PCM stands for Permanent Contact Manifold, it’s an option in the Project Settings, under Physics. While I don’t know the specifics, the doc states that it makes the simulation more accurate overall, but can cause stacking stability issues. The main difference, from what I see, is that the contact normals don’t go crazy when it’s on.

As for the wheel, it is a 32-side hollow cylinder, and I have one trapezoid-shaped convex hull per side (each of these is named UCX_Wheel_xx in Blender). When the wheel is static, objects interact with it properly, but it’s only when it is spinning that the sinking happens.
As I mentioned in my previous post, a stack of 2 boxes is stable, in that the contact between the boxes doesn’t lead to the top box sinking into the bottom one. As a test, I decided to replace the collision meshes of the wheel with 32 static mesh components, with a box collision shape. This completely eliminates the sinking behavior, which will probably remove the need for me to implement a workaround. I guess the only issue is that I have to place static mesh components instead of using convex hulls from Blender.

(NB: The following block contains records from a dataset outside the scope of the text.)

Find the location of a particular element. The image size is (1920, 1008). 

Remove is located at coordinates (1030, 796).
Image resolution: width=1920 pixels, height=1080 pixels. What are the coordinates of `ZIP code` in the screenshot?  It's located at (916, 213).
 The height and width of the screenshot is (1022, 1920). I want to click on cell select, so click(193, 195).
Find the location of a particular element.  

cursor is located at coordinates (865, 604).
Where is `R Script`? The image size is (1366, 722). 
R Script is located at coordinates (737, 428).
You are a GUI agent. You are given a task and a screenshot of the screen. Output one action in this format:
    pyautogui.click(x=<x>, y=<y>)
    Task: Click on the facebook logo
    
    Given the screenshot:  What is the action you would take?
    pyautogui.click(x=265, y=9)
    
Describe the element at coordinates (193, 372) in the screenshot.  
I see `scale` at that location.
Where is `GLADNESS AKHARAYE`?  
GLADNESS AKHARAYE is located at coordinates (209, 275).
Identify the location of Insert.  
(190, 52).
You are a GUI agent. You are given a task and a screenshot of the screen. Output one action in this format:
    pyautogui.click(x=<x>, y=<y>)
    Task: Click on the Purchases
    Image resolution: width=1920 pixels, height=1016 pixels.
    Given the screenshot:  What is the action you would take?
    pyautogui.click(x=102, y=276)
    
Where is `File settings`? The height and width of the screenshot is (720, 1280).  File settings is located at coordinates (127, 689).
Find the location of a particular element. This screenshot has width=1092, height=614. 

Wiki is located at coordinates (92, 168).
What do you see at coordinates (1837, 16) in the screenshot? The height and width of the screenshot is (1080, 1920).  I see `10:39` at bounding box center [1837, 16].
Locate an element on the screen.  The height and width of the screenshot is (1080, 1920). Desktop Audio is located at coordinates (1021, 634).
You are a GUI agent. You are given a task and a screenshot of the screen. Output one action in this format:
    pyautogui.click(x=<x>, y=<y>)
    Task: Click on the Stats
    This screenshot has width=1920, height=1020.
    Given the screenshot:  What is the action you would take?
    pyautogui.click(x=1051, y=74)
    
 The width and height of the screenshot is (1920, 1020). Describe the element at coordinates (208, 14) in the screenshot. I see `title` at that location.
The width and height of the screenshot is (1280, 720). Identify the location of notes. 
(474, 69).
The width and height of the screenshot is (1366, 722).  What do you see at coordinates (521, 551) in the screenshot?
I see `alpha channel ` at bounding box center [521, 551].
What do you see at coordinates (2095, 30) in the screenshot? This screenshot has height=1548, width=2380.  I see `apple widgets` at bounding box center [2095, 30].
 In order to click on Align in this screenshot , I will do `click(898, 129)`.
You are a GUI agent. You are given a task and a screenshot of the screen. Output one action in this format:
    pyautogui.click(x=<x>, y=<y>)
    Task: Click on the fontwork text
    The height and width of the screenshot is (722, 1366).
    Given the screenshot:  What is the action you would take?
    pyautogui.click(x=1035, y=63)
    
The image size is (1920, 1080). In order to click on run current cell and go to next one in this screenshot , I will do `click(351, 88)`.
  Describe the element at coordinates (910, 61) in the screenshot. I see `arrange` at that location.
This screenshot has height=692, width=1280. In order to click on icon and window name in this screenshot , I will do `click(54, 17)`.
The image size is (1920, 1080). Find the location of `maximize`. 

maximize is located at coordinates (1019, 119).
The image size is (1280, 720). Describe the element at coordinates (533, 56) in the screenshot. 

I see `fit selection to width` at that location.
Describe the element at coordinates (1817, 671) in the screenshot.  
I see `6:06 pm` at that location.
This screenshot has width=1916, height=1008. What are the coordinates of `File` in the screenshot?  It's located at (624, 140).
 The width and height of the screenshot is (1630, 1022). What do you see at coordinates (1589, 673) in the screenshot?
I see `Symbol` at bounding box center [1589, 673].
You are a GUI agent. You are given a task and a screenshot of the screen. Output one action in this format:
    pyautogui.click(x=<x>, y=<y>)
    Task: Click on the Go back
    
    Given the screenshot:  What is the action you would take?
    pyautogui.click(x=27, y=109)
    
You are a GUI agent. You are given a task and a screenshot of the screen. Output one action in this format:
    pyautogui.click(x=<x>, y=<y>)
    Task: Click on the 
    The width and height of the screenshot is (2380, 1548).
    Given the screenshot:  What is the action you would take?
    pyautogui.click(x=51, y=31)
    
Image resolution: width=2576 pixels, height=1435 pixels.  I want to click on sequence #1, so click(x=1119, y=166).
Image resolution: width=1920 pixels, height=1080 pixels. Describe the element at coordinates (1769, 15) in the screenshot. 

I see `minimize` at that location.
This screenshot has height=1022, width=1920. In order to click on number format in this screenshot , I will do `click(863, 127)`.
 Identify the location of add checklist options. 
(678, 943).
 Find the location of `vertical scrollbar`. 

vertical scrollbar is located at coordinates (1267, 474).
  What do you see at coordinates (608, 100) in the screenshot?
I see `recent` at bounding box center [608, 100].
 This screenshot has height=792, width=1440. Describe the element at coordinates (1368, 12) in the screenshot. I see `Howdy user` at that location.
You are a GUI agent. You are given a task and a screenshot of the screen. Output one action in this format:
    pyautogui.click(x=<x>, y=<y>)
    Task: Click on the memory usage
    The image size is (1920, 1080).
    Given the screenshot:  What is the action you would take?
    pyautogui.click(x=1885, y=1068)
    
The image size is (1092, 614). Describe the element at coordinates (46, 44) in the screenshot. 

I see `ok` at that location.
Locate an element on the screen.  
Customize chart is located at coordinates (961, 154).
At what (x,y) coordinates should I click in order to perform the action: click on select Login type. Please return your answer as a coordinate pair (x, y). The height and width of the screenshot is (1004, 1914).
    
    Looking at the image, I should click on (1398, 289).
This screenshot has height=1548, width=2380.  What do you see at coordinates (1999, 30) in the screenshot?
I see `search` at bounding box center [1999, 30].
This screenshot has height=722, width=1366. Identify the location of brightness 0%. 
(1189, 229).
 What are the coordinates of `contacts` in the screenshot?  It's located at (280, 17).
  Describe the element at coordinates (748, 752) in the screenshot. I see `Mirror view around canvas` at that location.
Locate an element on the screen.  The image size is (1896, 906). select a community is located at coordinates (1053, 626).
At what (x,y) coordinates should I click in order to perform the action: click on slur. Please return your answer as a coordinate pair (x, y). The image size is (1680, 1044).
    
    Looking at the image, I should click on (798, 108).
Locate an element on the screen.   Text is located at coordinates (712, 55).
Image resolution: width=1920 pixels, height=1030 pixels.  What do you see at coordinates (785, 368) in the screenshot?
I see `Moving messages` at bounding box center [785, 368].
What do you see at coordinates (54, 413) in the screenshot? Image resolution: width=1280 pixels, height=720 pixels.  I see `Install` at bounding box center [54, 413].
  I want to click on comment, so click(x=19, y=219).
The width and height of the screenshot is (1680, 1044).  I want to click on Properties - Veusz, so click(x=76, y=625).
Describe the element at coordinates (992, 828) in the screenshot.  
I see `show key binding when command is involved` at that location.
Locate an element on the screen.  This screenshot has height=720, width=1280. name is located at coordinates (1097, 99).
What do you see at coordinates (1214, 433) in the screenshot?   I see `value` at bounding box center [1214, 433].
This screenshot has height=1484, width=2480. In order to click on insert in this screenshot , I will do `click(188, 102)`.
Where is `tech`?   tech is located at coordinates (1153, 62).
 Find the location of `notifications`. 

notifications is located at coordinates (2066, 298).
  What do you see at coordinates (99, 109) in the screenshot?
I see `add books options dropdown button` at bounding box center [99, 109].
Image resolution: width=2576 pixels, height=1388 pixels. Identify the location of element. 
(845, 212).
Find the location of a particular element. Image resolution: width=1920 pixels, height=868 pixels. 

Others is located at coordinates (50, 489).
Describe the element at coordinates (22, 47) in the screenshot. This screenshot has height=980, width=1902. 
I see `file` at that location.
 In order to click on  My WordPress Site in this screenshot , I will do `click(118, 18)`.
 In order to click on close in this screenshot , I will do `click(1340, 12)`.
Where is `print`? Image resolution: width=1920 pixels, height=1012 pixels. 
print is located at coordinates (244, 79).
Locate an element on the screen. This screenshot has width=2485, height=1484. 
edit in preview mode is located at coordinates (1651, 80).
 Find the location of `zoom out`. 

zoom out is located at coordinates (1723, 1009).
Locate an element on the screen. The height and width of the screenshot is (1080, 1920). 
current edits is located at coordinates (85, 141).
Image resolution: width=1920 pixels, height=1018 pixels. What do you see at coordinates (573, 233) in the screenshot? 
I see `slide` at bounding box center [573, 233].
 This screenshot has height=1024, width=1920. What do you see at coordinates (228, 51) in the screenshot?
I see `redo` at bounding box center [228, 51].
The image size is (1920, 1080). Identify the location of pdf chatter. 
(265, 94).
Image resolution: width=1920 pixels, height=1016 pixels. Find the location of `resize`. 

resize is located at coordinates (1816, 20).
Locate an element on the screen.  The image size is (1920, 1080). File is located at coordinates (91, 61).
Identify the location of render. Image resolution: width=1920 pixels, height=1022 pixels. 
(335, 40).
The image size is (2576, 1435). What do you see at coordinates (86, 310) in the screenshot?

There is still some jitter in the simulation, but I think it is now pretty reasonable, and at least the overall behavior is correct. See the attached screenshot for a test scenario with a few spheres and boxes lying around, after waiting a minute or so (yes, the yellow lines are the contact normals).

I’ll call this one solved for now, thanks again for your help and suggestions!

Sorry for the necro, but I came across a similar issue and found this thread very helpful! Thanks to all involved :slight_smile:

Disabling PCM does indeed improve things, but I have also found another physics bool :

[/Script/Engine.PhysicsSettings]
bEnableStabilization=True

^ this one REALLY improves the stability of objects , particularly when they are stacked on top of one another and you don’t want them to interpenetrate. The only downside I’ve noticed so far is that it makes things appear somewhat “floaty”, but there may be another var you can tweak somewhere to adjust the stabilization thresholds.